→ TASKS TO COMPLETE:
1) Copy the sales guide below word for word, starting at "Actionable Next Steps" up to and including "increased? Cost reduced?".
2) In the sales guide below, what simple compensation plan is suggested for new sales reps?

→ READING TEXT:
- - -

Exit Criteria: Non-founders consistently hitting quota using your documented process
Stage 6: Can We Build a Mini Sales Team?
Your Focus: Systemizing a revenue pod without founder involvement
Org Structure: SDR → AE → AE → Customer Success Manager (repeated pods)
Key Activities:
- Hire and onboard in cohorts
- Refine the collective sales motion
- Identify and fix bottlenecks across the entire funnel
- Consider adding sales operations support
Your Role: You're now building the machine, not running it. Focus on optimization, not execution.
Actionable Next Steps
If You're Pre-Product:
- Schedule 100+ customer interviews this quarter. Use Michael Sippy's framework from "Get in the Van"
- Build a Customer Advisory Panel. Capture the best prospects for later beta testing
- Document pain points and willingness to pay. Create a simple Airtable or spreadsheet
If You Have an MVP:
- Define your key business metric. What KPI does your product improve? Time saved? Revenue increased? Cost reduced?
- Instrument measurement. Build tracking into your product to prove impact
- Beta with your advisory panel. Give them goals and measure results
- Build your ROI case. Calculate the dollar value of the improvement you're creating
If You Have Paying Customers (Less Than 10):
- Document your current sales process. Write down every email template, objection handler, and pitch deck
- Set a goal of 30-50 sales conversations. This is your iteration phase
- Track conversion metrics. First meeting → second meeting → close. Understand your funnel
- Consider hiring your first SDR or CS person. Free yourself to focus on the constraint
- Start pricing experimentation. Don't be afraid to test 2-3x increases
If You're Ready to Hire Sales Reps:
- Align seller background with your sales motion:
- Selling to restaurants? Hire from Yelp, Grubhub, DoorDash
- Technical product? Hire former consultants or technical people
- Complex enterprise sale? Look for early-stage startup sellers, not enterprise giants
- Avoid the enterprise seller trap. Don't hire expensive Salesforce veterans for your early-stage startup
- Set realistic quotas based on YOUR data. Use your own selling performance to calculate what's achievable
- Start with simple comp plans. Base salary + 20% commission on bookings after they cover their costs
- Hire in pairs, not alone. You need at least two people to prove repeatability vs. finding a unicorn
Pricing Guidance:
- Start simple. Index off the market leader in your space
- Start low if needed. One founder started at $99/month and scaled to $8K/year as confidence grew
- Use pricing as a tool. It's easier to change pricing than build new features
- Prove willingness to pay first. Get to profitability later
The Bottom Line
Sales done right isn't about "always be closing" or charismatic pitching—it's about being a business consultant with a preference for one solution (yours). It requires analytical thinking, process orientation, and metrics discipline.

- - -

→ SOURCE DATA:
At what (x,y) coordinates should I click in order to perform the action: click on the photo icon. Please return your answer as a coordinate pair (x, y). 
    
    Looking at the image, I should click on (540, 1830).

- - -

→ TASK SOLUTIONS:
1)
Actionable Next Steps
If You're Pre-Product:
- Schedule 100+ customer interviews this quarter. Use Michael Sippy's framework from "Get in the Van"
- Build a Customer Advisory Panel. Capture the best prospects for later beta testing
- Document pain points and willingness to pay. Create a simple Airtable or spreadsheet
If You Have an MVP:
- Define your key business metric. What KPI does your product improve? Time saved? Revenue increased? Cost reduced?

2) Base salary plus 20% commission on bookings after the reps cover their costs.